Lulus kuliah ia bekerja sebagai Guru di Sekolah Dasar Negeri Ndayu, Pakem, Sleman, Yogyakarta. Saat itulah Budi menjumpai beberapa anak didiknya tidak sanggup membayar uang sekolah. Realitas pahit itu mengingatkannya akan masa silam yang susah. “Kok mirip dengan saat saya kecil ya,” tuturnya mengenang.

Peristiwa itu ternyata mampu mengubah perjalanan hidup Budi selanjutnya. Dalam terma psikologi, momentum tersebut adalah sebuah epifani, yaitu peristiwa istimewa dalam kehidupan seseorang yang menjadi titik balik dalam kehidupannya. Pengaruhnya variatif, bisa negatif atau positif, tergantung juga dengan ukuran epifaninya, apakah besar atau kecil.

Epifani dalam skala kecil itulah yang menyulut niat Budi untuk menyantuni anak-anak yang diuji oleh takdir Tuhan dengan ditinggal mati orang tuanya dan lantas tersisihkan dari pusaran sosial politik. Budi bersama empat rekannya berinisiatif membentuk jamaah pengajian keliling “Sinar Melati”. “Salah satu program jamaah ialah menyantuni dan memberikan beasiswa bagi anak-anak yatim,” tegas Budi.

(Bangunan Panti Sinar Melati pertama)
Tahun 1993, niat luhurnya mulai menarik perhatian dermawan. Tiba-tiba ia didatangi seseorang yang mewakafkan tanah dan bangunan kecil miliknya di Dukuh Sedan, Sariharjo, Ngaglik, Sleman untuk pengasuhan anak-anak yatim. Dengan tekad mantap, ia dibantu empat rekannya memulai proses pembangunan. “Berbekal uang empat ratus ribu hasil jualan motor, bangunan ini sekarang nilainya empat ratus jutaan mas,” kelakar Budi berjumawa. “Sebelum diwakafkan, rumah itu sudah ditempati sembilan anak asuh, dan saya juga sudah membiayai dua puluh sembilan anak asuh,” kisah Budi. Di lokasi inilah ia kini tinggal bersama keluarga dan ratusan anak asuhnya.

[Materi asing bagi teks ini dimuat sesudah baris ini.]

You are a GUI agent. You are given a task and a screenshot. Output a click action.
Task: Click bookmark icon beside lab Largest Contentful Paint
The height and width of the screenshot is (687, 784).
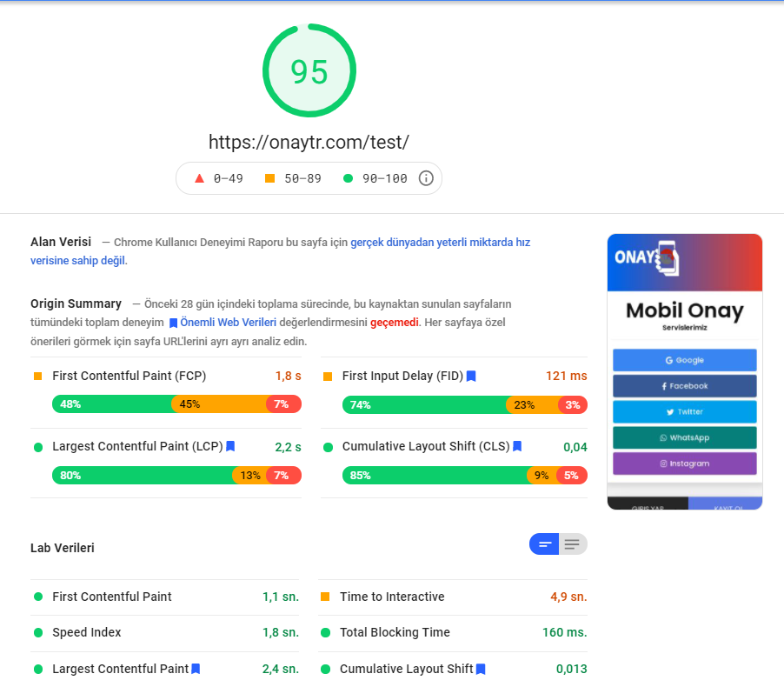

Bangunan yang terletak sekitar enam ratus meter sebelah utara Monumen Jogja Kembali (Monjali) merupakan cikal bakal bagi cabang-cabang lain. Awalnya, Sinar Melati di Sedan sepenuhnya menganut konsep Panti Asuhan, namun dalam perkembangannya diformat pula sebagai pondok pesantren. “Kurikulum pendidikan di sini meliputi Alquran, hadis, tafsir, fiqh, akhlaq, dan lain-lain. Ya seperti pesantren pada umumnya. Kita tambahi juga dengan keterampilan elektronik, pertukangan, dan pertanian. Bedanya di sini gratis,” urai Budi panjang lebar.

Tahun 2002 adalah awal kali Sinar Melati membuka cabang, tepatnya di daerah Pakem Sleman. Setelah itu lahir di beberapa tempat lain menyusul beberapa dermawan yang mewakafkan tanahnya kepada Yayasan Sinar Melati untuk dijadikan panti asuhan, atau setidaknya menjadi cabang Sinar Melati yang dikelola secara otonom, hingga sekarang telah ada Panti Sinar Melati 25.

Ketika ditanya bagaimana relasi antara Sinar Melati 1 dengan cabang-cabangnya, dan antar cabang-cabang, Budi menjawab, “Saya menganut sistem shalat jamaah, saling menutupi. Kalau ada yang kurang, yang lain wajib menutupi. Bahasa moderennya sistem subsidi silang, jadi kalau misalkan ada cabang yang kehabisan beras, kekurangan guru, ya sini bantu. Begitu pun sebaliknya.”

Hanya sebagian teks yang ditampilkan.